Fokus domestik yang kuat pada pemilihan umum Indonesia mendatang mungkin memiliki implikasi penting bagi keterlibatan regional dan internasional Indonesia. Tuntutan kampanye dapat menghasilkan elit politik untuk menyalurkan perhatian dan sumber daya mereka ke dalam negeri, sehingga mengakibatkan perhatian Indonesia mnurun di kancah internasional. Khususnya, kelemahan Indonesia bisa menjadi hambatan serius bagi upaya regional untuk mendorong agenda ‘ASEAN ke-50.’

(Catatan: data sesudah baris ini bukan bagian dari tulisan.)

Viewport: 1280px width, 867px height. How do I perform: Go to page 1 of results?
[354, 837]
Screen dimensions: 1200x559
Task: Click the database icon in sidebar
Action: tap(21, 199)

Maka dari itu, tetangga Indonesia harus tetap waspada terhadap kemungkinan dampak dari narasi politik domestik Indonesia. Retorika etno-religius, misalnya, dapat diambil oleh individu-individu oportunis di Malaysia sebagai strategi politik. Samsak tinju politik tradisional seperti Malaysia dan Australia harus bersiap untuk radang retorika yang berpotensial diarahkan kepada kandidat Indonesia yang berharap untuk mendapatkan suara.

     Baca Juga : Opini Greta Nabbs-Keller: Demokrasi Tak Sempurna adalah Harapan Terbaik Indonesia

Suasana politik Indonesia akan tetap sangat mudah terbakar hingga pemilu presiden berakhir pada tahun 2019. Mereka yang berada di dalam dan di luar Indonesia perlu menahan diri agar tidak membuat percikan kecil menjadi kobaran api raksasa.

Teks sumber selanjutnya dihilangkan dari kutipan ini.